EUR/USD was the focus of the world’s attention on Friday as the EU summit was coming to a close. The market was waiting to see what could come out of Brussels, and the result was enough to calm nerves in the stock markets, but not necessarily in the bond and currency markets. The EUR/USD pair ended up posting a doji for the day, and didn’t look overly impressive by the end of the session. The market was hoping for larger fiscal unity, and certainly didn’t get it. The S&P ratings agency has already said that they will downgrade 15 of the EU countries and the EFSF bonds if fiscal union wasn’t accomplish. Because of this, there is a real threat of a downgrade over the weekend, or early in the week. If this happens, we could see a strong move to the downside.

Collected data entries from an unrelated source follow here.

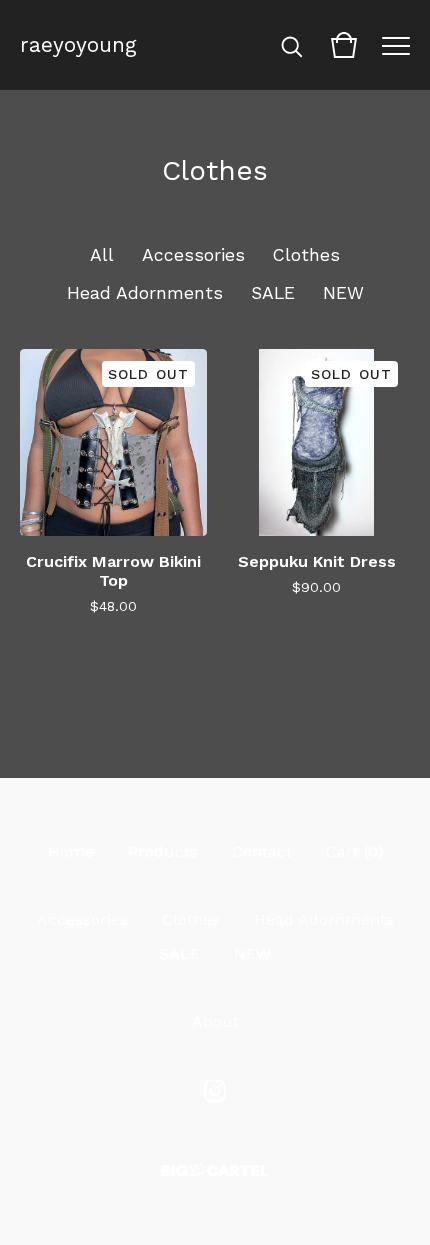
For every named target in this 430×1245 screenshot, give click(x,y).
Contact (262, 851)
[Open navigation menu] (396, 45)
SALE (273, 293)
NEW (343, 293)
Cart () (354, 851)
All (102, 255)
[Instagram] (215, 1091)
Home (71, 851)
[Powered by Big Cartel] (215, 1170)
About (215, 1021)
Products (163, 851)
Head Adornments (145, 293)
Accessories (193, 255)
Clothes (306, 255)
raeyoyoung (78, 45)
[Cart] (344, 45)
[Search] (292, 45)
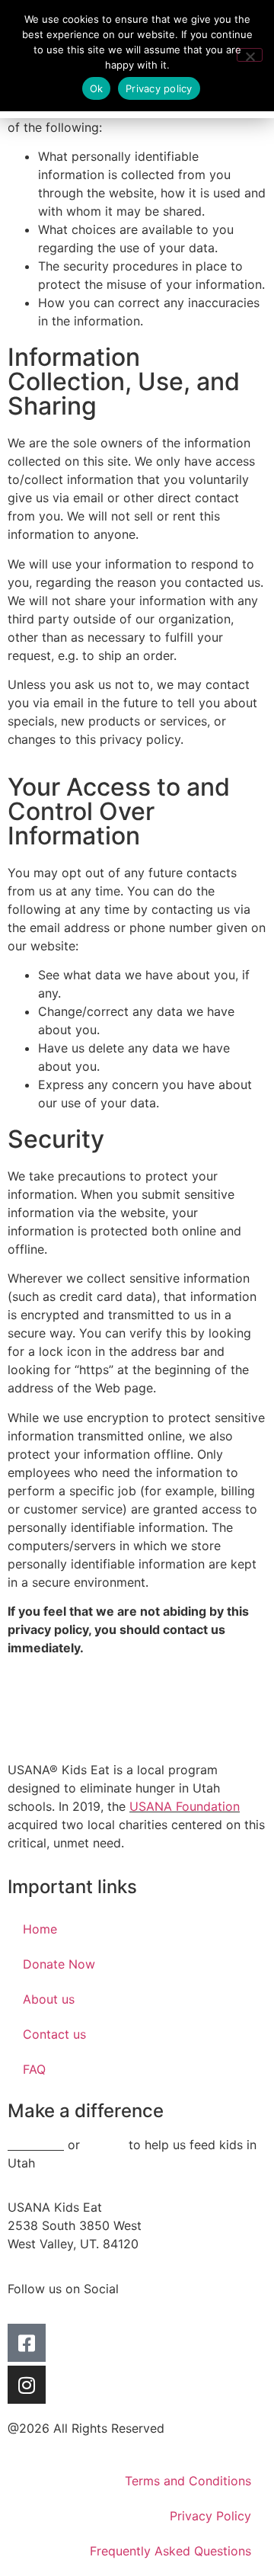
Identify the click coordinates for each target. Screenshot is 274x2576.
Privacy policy (159, 88)
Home (40, 1929)
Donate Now (59, 1964)
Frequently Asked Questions (170, 2550)
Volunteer (36, 2144)
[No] (250, 55)
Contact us (54, 2034)
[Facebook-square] (27, 2343)
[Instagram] (27, 2385)
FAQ (34, 2069)
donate (104, 2144)
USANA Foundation (184, 1806)
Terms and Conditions (188, 2480)
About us (49, 1999)
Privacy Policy (210, 2515)
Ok (97, 88)
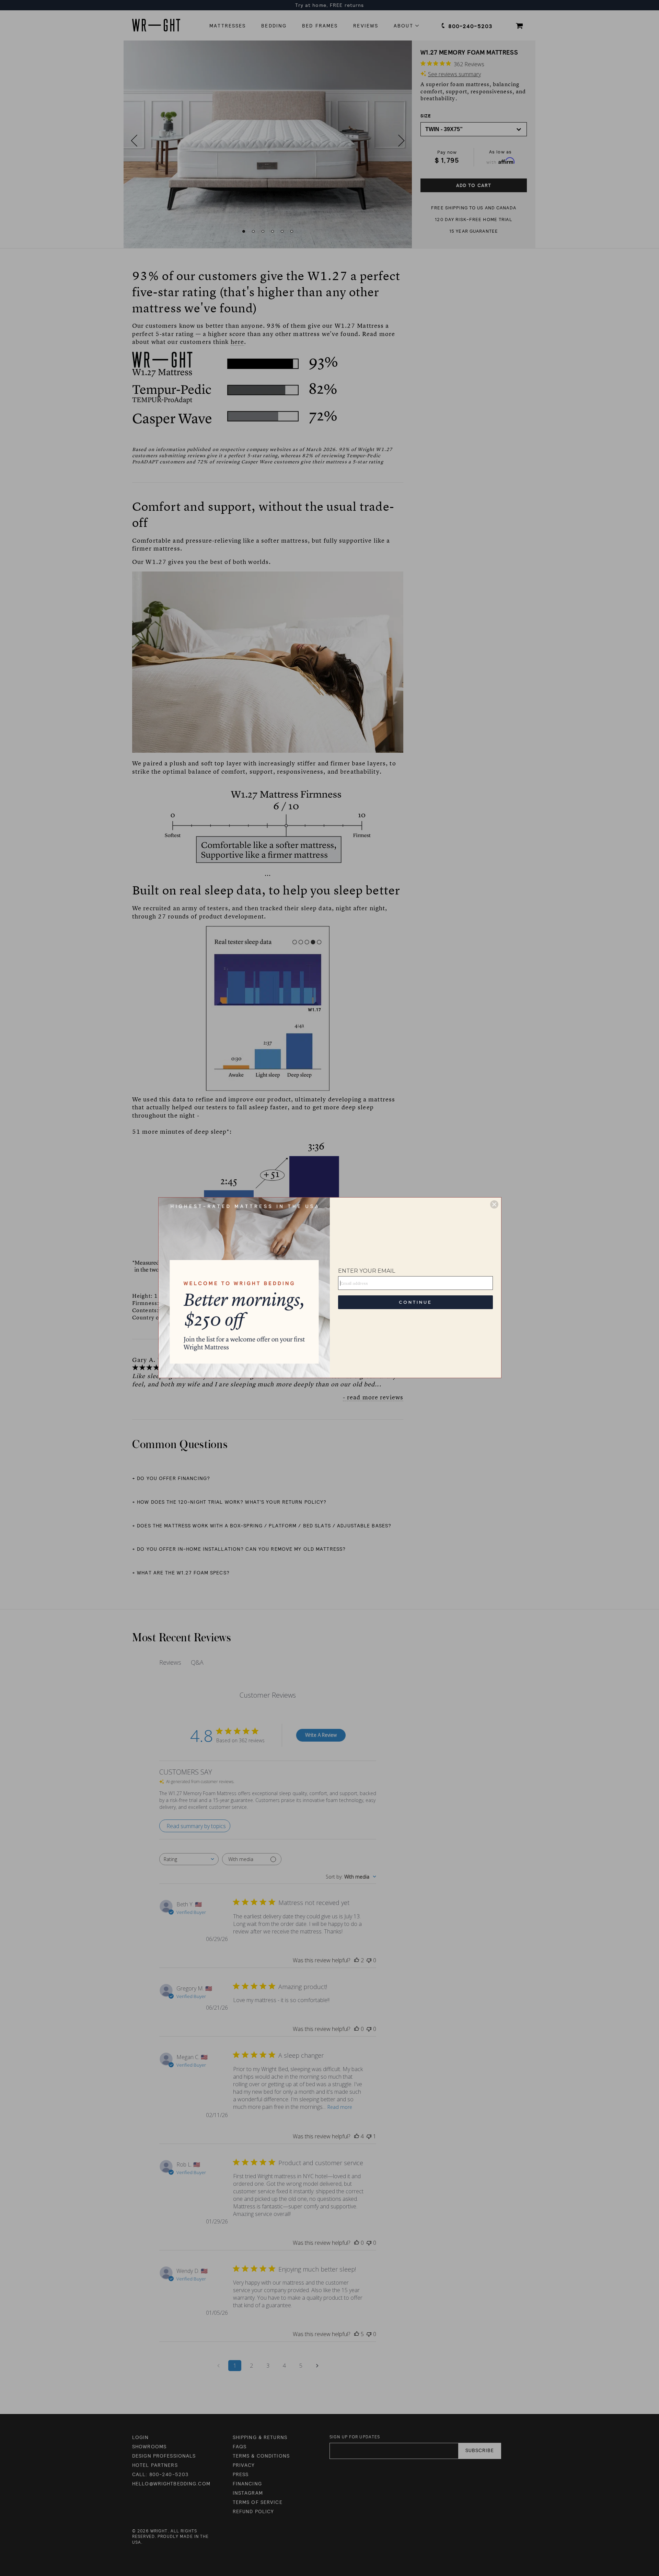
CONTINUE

The 1.30 to 1.31 area is massively supportive, and we think that the level will be a tough one to break down. If it happens, this would be a massively bearish development that would have us selling aggressively. The upside looks somewhat contained as the 1.35 is resistance, and the 1.40 above that is even stronger in our opinion. The fact that the day ended up fairly flat is cause for concern by the bulls, and this weekend could produce several problems for this pair. Without the bulls willing to buy this pair up, there is a downside bias at the moment still.
The outlook for Europe is still recessionary, and the growth of that area is highly in doubt. So even without the EU summit concerns, there is still reason to think the Euro might be in trouble. We have been selling rallies, and we think this is still the way to go, as long as we stay under 1.35 on the daily chart. The breaking of that area would be what it takes for us to buy presently, as the headlines will continue to come out and make moves in this pair happen out of the blue.